A COLEÇÃO – São, ao todo, 156 touceiras adultas de C. labiata, parte delas fixada em toras da madeira Sabiá (Mimosa caesalpiniifolia), parte em vasos de cerâmica contendo os mais diferentes substratos: casca de coco cortada em pellets, frutos secos da palmeira tropical Catolé (Syriagus cearenses), carvão, brita, esfagno… Os vasos e demais suportes estão pendurados em varais, no orquidário, que é recoberto com a tela de sombreamento de 70%, sem a superposição de plástico impermeabilizante.
Na irrigação, utiliza-se um sistema de nebulização, controlado por temporizador (timer), com quatro regas diárias de três minutos, todas no período da manhã. A adubação é feita com intervalos de 15 dias, alternando-se os produtos B&G (macro e micronutrientes, na formulação 5-6-7) e Superthrive, este, em doses homeopáticas. Na proteção contra pragas e doenças, aplica-se, preventivamente, a cada três meses, um defensivo natural, não tóxico, fabricado pela “Naturalcamp”, e um fungicida sistêmico, que exige o uso de equipamento de proteção individual.
ESTATÍSTICA – Com os tratos culturais e o ambiente acima descritos, a C. labiata tem oferecido excelente resposta, não só expandindo o enraizamento e multiplicando as novas brotações, como produzindo uma profusão de flores.
Em 2014, do total de 156 plantas observadas, 130 floriram, muitas delas mais de uma vez, totalizando 218 florações.
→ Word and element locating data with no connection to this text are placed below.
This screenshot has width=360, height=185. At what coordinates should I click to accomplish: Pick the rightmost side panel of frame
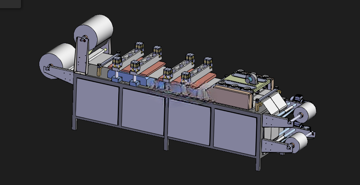(235, 131)
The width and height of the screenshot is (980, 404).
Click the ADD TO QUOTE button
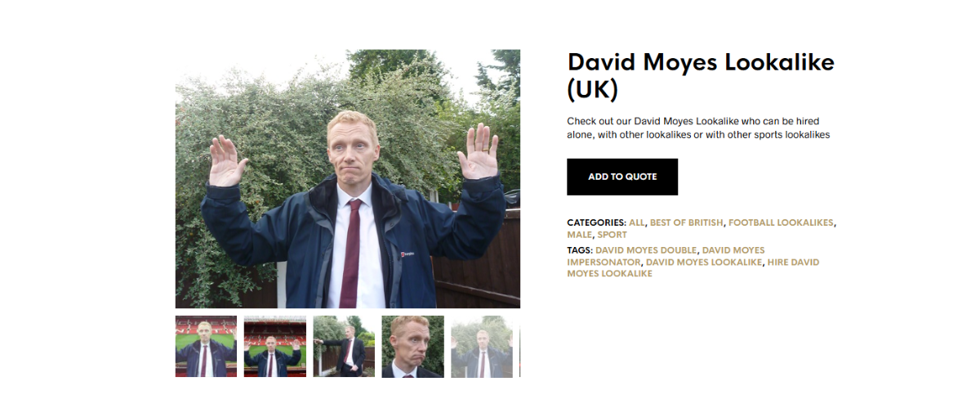(622, 177)
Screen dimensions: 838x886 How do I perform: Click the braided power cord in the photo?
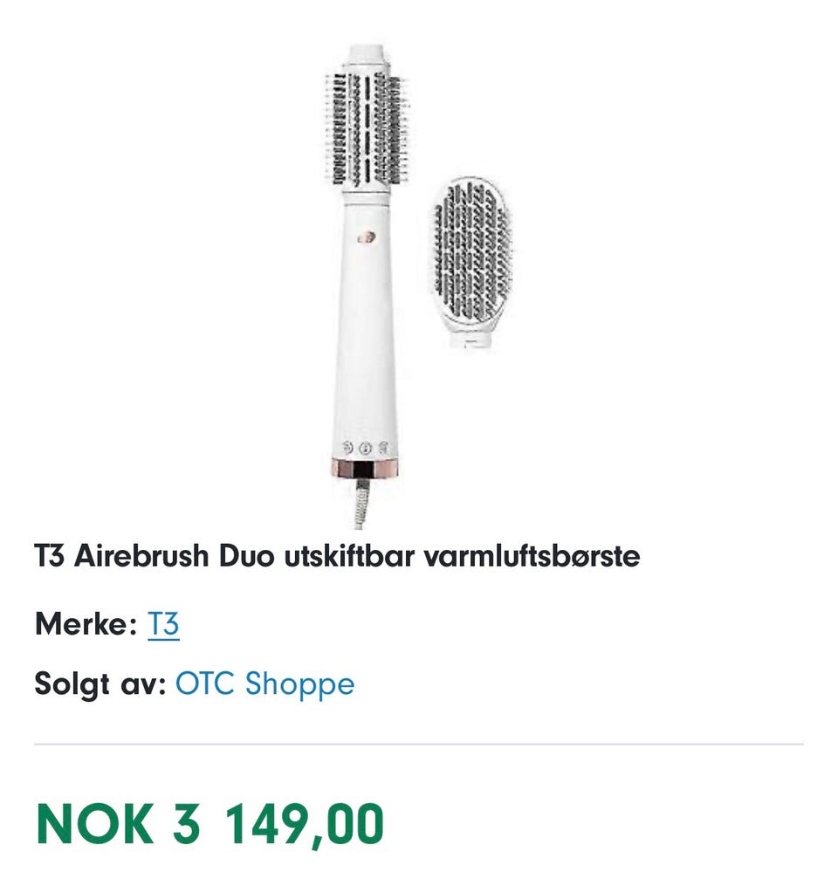361,503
Em alguns casos, as estatísticas são particularmente curiosas: a labiata nº 56 floriu cinco vezes no ano e a de nº 91 produziu 14 flores em apenas duas floradas, o que não deixa de ser uma façanha para uma Cattleya unifoliada.
O gráfico que se segue revela o total de florações, mês a mês:
Como se pode ver, o recorde aconteceu em janeiro (49), seguindo-se queda constante até julho (1) e uma nova escalada, até chegar ao mês de dezembro (36).
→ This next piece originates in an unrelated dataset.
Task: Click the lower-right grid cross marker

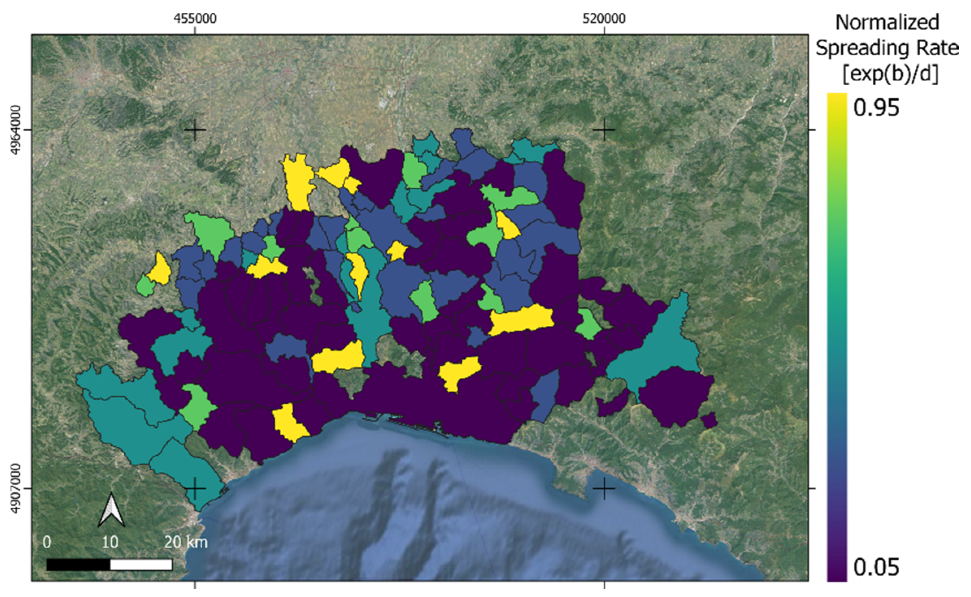Action: coord(604,488)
Cabe comentar que este levantamento estatístico não se propõe de caráter científico, mas intenta apenas ilustrar uma situação de cultivo que pode, eventualmente, inspirar novas experiências ou embasar pesquisas mais aprofundadas, em outros ambientes e latitudes, com esta ou outras espécies de orquidáceas.
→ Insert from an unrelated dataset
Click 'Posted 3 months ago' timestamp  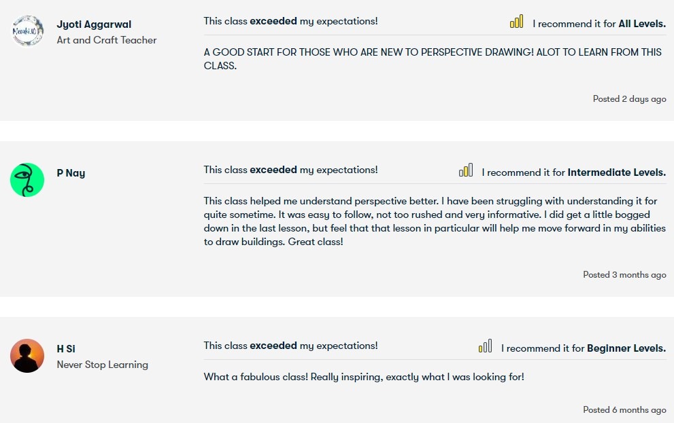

Para concluir, impõe-se um alerta – senão, um grito: hoje, os estoques da Cattleya labiata Lindl., em seu hábitat natural, estão seriamente comprometidos. Além da coleta indiscriminada, soma-se o agravante da derrubada da floresta nativa para dar lugar ao plantio de bananeiras, prática absurda, porém muito comum nas serras úmidas do Ceará e em regiões de outros estados do Nordeste brasileiro onde essa espécie ocorre. Diante de tal realidade, cresce a importância dos orquidófilos como responsáveis pela salvaguarda e perpetuação daquela que é, certamente, a mais bela orquídea brasileira.
Caro amigo prof. Ítalo, artigo relevante e elucidativo sobre a rainha do nordeste, escrito com a paixão e o esmero de quem ama estas plantas singulares. Ainda hoje, aqui no sul de Minas, está florescendo uma labiata concolor Walter Dreher – em uma frente, mas que já havia dado flores em início de Fevereiro em 2 frentes. Isso confirma seu ponto de vista sobre a rusticidade e resistência aos diversos climas e locais de cultivo da Cattleya labiata, que por aqui costuma florir no outono. Parabéns pelas cuidadosa observações e registros estatísticos. Se elas podem crescer e bem florescer por AÍ, podem crescer e florescer em qualquer lugar! ORA POIS POIS! ou como aí no nordeste “Ora pois!” Abraços orquidófilos.